- Task description: Once you find the line with "Image resolution: width=788" in the entries below, return exactly every line from it through the line with "Open Click here".

- Data for this exercise:
= Beginning of Section =
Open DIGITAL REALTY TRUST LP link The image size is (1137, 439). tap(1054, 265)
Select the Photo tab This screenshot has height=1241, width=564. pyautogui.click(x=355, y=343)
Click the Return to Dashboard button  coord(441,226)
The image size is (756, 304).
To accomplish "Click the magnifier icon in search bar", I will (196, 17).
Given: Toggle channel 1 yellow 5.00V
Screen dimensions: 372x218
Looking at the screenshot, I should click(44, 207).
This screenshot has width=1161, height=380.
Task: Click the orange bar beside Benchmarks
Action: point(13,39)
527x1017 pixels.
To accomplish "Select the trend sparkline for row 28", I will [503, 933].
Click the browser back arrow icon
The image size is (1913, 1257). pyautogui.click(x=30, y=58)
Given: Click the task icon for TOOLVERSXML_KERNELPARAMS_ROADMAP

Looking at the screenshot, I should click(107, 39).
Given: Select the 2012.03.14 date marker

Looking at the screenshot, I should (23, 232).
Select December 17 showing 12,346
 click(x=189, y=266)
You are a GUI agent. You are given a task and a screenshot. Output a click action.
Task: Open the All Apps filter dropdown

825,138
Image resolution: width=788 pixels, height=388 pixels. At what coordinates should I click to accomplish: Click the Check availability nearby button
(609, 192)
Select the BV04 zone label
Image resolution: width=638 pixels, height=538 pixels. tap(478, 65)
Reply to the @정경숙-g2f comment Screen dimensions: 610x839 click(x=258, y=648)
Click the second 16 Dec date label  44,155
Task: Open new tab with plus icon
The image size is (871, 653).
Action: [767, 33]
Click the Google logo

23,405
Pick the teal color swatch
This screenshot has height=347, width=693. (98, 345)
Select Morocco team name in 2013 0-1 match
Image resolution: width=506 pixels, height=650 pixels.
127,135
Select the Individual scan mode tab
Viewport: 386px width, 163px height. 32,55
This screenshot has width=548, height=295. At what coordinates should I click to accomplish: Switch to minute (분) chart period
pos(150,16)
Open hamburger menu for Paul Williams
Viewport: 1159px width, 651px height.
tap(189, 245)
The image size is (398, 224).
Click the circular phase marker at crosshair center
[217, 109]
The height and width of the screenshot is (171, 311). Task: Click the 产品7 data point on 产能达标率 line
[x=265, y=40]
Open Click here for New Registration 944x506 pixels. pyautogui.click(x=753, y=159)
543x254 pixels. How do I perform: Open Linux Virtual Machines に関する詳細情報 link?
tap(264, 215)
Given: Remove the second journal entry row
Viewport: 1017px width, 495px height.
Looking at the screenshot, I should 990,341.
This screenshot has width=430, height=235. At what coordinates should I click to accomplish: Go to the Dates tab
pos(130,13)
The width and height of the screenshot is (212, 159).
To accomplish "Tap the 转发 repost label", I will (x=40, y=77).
= End of Section =
- Response area:
Image resolution: width=788 pixels, height=388 pixels. At what coordinates should I click to accomplish: Click the Check availability nearby button
(609, 192)
Select the BV04 zone label
Image resolution: width=638 pixels, height=538 pixels. tap(478, 65)
Reply to the @정경숙-g2f comment Screen dimensions: 610x839 click(x=258, y=648)
Click the second 16 Dec date label  44,155
Task: Open new tab with plus icon
The image size is (871, 653).
Action: [767, 33]
Click the Google logo

23,405
Pick the teal color swatch
This screenshot has height=347, width=693. (98, 345)
Select Morocco team name in 2013 0-1 match
Image resolution: width=506 pixels, height=650 pixels.
127,135
Select the Individual scan mode tab
Viewport: 386px width, 163px height. 32,55
This screenshot has width=548, height=295. At what coordinates should I click to accomplish: Switch to minute (분) chart period
pos(150,16)
Open hamburger menu for Paul Williams
Viewport: 1159px width, 651px height.
tap(189, 245)
The image size is (398, 224).
Click the circular phase marker at crosshair center
[217, 109]
The height and width of the screenshot is (171, 311). Task: Click the 产品7 data point on 产能达标率 line
[x=265, y=40]
Open Click here for New Registration 944x506 pixels. pyautogui.click(x=753, y=159)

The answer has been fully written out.